▸ Selected extract:
* * *

When we got absorbed by a larger team and were going to have to "merge" our code review / git history into a larger org's repos, we learned that a sister team had gotten in big trouble with the language cops in HR when they discovered similar language in their git commit history. This brings back memories of my team panicked over trying to rewrite a huge amount of git history and code review stuff to sanitize our language before we were caught too.
> it is _much_ easier to refactor copy pasta code,
Its easy to refactor if its nondivergent copypasta and you do it everywhere it is used not later than the third iteration.
If the refactoring gets delayed, the code diverges because different bugs are noticed and fixed (or thr same bug is noticed and fixed different ways) in different iterations, and there are dozens of instances across the code base (possibly in different projects because it was copypastad across projects rather than refactored into a reusable library), the code has in many cases gotten intermixed with code addressing other concerns...
I think this ties in to something I've been thinking, though it might be project specific.
Good code should be written to be easy to delete.
'Clever' abstractions work against this. We should be less precious about our code and realise it will probably need to change beyond all recognition multiple times. Code should do things simply so the consequences of deleting it are immediately obvious. I think your recommendations fit with this.
Aligns with my current meta-principle, which is that good code is malleable (easily modified, which includes deletion). A lot of design principles simply describe this principle from different angles. Readable code is easy to modify because you can understand it. Terse code is more easily modified because there’s less of it (unless you’ve sacrificed readability for terseness). SRP limits the scope of changes and thus enhances modifiability. Code with tests is easier to modify because you can refactor with less fear. Immutability makes code easier to modify because you don’t have to worry about state changes affecting disparate parts of the program.
Etc... etc...
(Not saying that this is the only quality of good code or that you won’t have to trade some of the above for performance or whatnot at times).
The unpleasant implication of this is that code has a tendency towards becoming worse over time. Because the code that is good enough to be easy to delete or change is, and the code that is too bad to be touched remains.
> * WET (Write everything twice), figure out the abstraction after you need something a 3rd time
There are two opposite situations. One is when several things are viewed as one thing while they're actually different (too much abstraction), and another, where a thing is viewed as different things, when it's actually a single one (when code is just copied over).

* * *

▸ Information supplied:
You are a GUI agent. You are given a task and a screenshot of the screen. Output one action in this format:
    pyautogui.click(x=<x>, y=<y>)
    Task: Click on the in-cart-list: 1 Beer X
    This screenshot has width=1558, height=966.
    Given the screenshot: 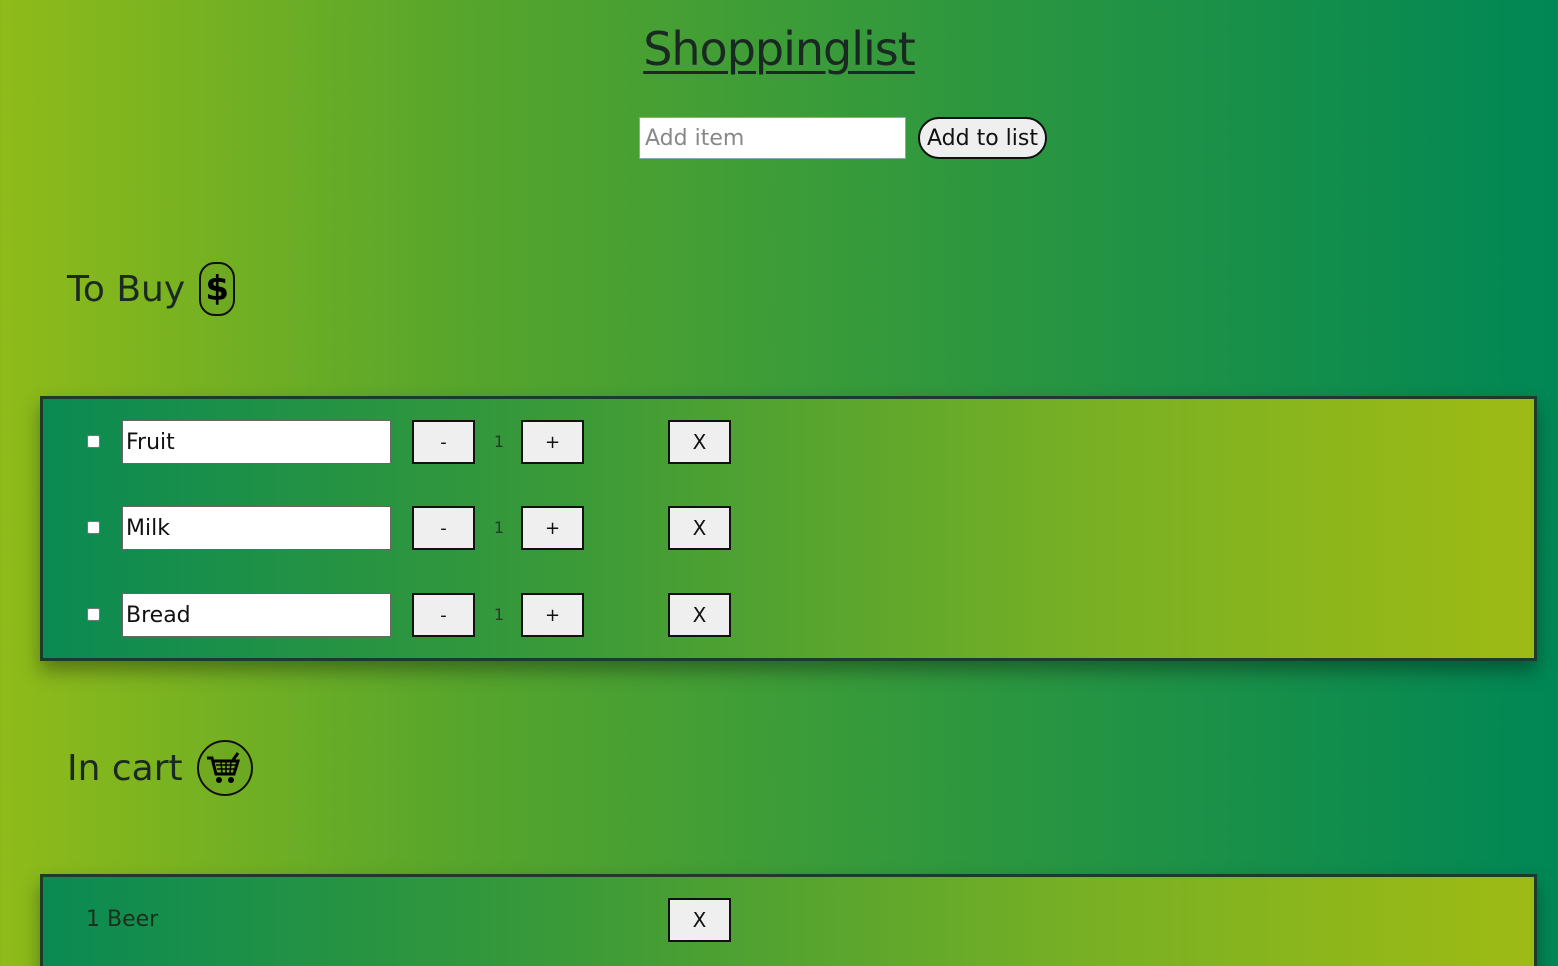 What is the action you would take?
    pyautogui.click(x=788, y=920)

* * *

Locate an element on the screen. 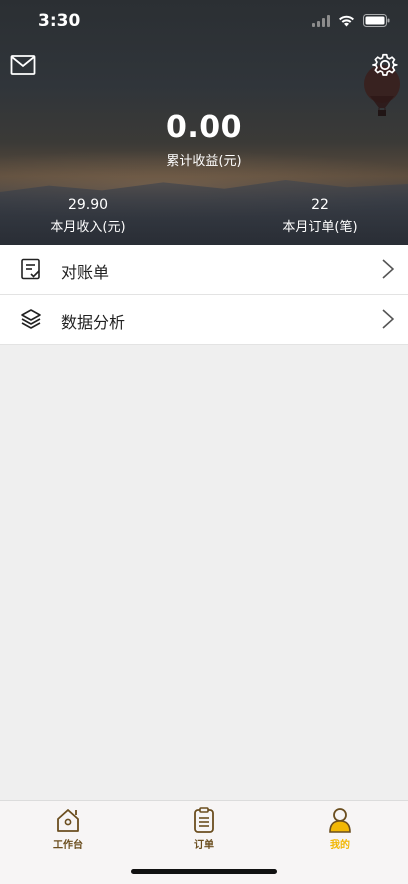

* * *

▸ Explore the material:
1. Answer these from the thread on code quality:
(a) By which iteration should nondivergent copypasta be refactored?
(b) Good code should be written to be easy to do what?
(c) Why does having tests make code easier to modify?
2. The thread on code quality names several qualities or practices that make code easier to modify. List every one of them.
3. Extend the thread on code quality with a further reply that follows on from its final post.
The data have nothing to do with the thread on code quality.

▸ Responses for each task:
1.
(a) Not later than the third iteration.
(b) Easy to delete.
(c) Because you can refactor with less fear.

2. Readable code, terse code, SRP, code with tests, immutability

3.
In my experience, the best way to solve this is to better analyse and understand the requirements. Do these two pieces of code look the same because they actually mean thing in the meaning of the product? Or they just happen to look the same at this particular moment in time, and can continue to develop in completely different directions as the product grows?
I read Clean Code in 2010 and trying out and applying some of the principles really helped to make my code more maintainable.
Now over 10 years later I have come to realize that you cannot set up too many rules on how to structure and write code. It is like forcing all authors to apply the same writing style or all artists to draw their paintings with the exact same technique.
With that analogy in mind, I think that one of the biggest contributors to messy code is having a lot of developers, all with different preferences, working in the same code base. Just imagine having 100 different writers trying to write a book, this is the challenge we are trying to address.
I'm not sure that's really true. Any publication with 100 different writers almost certainly has some kind of style guide that they all have to follow.
If it's really abstractable it shouldn't be difficult to refactor. It should literally be a substitution. If it's not, then you have varied cases that you'd have to go back and tinker with the abstraction to support.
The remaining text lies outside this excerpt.